Use range query to sort again
A combination of ASC and DESC will not work with the index

group by

By default, the group by field is sorted, so the optimization is basically the same as the order by field. If the purpose is to group instead of sort, you can specify order by NULL to disable sorting.

Paging query

Paging queries sorted by self-increasing and consecutive primary keys

Select * from t1 limit 99000,2;

Select * from t1 where id >99000 LIMIT 2;

This rewriting must satisfy the following two conditions:

The primary key is self-increasing and continuous
The results are sorted by primary key

Query paging queries sorted by non-primary key fields

Select * from t1 order by a limit 99000,2;

Scanning an entire index and finding unindexed rows costs more than scanning a full table, so the optimizer abandons indexes.

SQL > select * from primary key; select * from primary key; select * from primary key;

Select * from t1 f inner join (select id from t1 order by a limit 99000,2)g on fid = gid;

count

When count() counts a column, such as count(a), where a represents the column name, null is not counted.

Count (*) is counted whether or not it contains a null value.

For the MyISAM engine, count(*) would be very fast if there was no WHERE clause and no other columns were retrieved. The MyISAM engine stores the total number of rows in the table on disk.

InnoDB does not keep the number of rows in a table because concurrent transactions may read different rows at the same time. So count(*) is performed AD hoc and is much slower than MyISAM.

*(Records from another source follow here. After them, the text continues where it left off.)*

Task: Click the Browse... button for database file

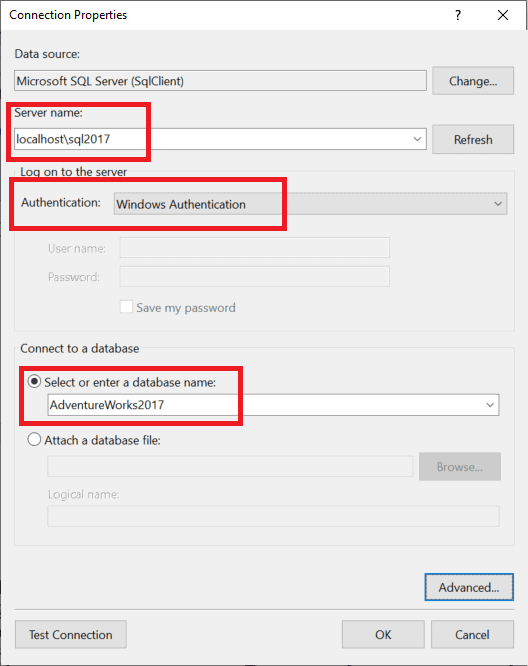Action: 460,467
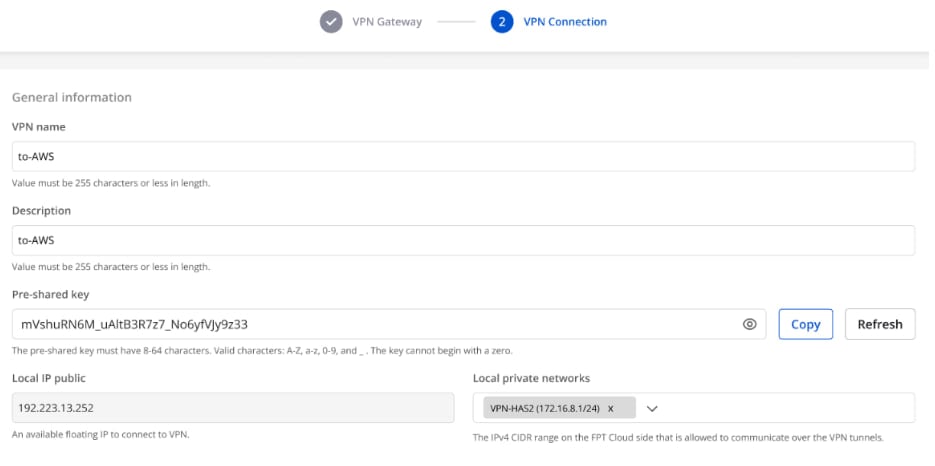Click the "Local private networks" label
The image size is (935, 466).
[531, 378]
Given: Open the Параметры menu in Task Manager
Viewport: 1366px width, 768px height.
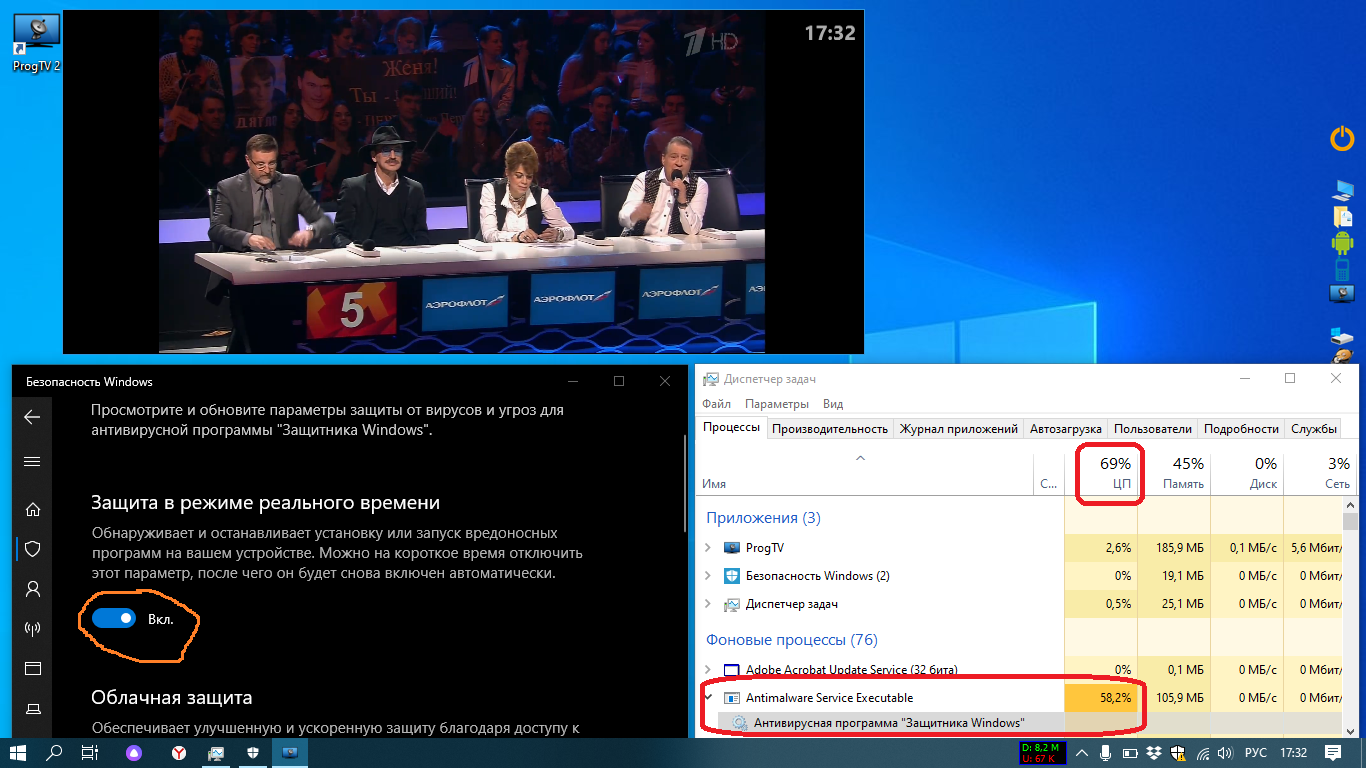Looking at the screenshot, I should coord(776,404).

InnoDB count(*) = InnoDB count(*) = MyISAM

MyISAM will maintain the total number of rows of the table on disk, if anycount(*)Demand, return this data directly
But InnoDB traverses the normal index tree and calculates the total table data

We learned earlier that count(*) is counted regardless of whether it contains a null value. And 1 in count(1) is a constant expression, so all results are counted. So there’s no difference between count of 1 and count of *.

Count () Optimization method:

Show table status: can quickly obtain the result, but the result is inaccurate.
Use Redis as a counter: can quickly obtain the results, more accurate than show table status results, but the concurrent scene count may not be accurate;
Add InnoDB count table: it can get results quickly, use transaction feature to ensure accurate count, also recommended method.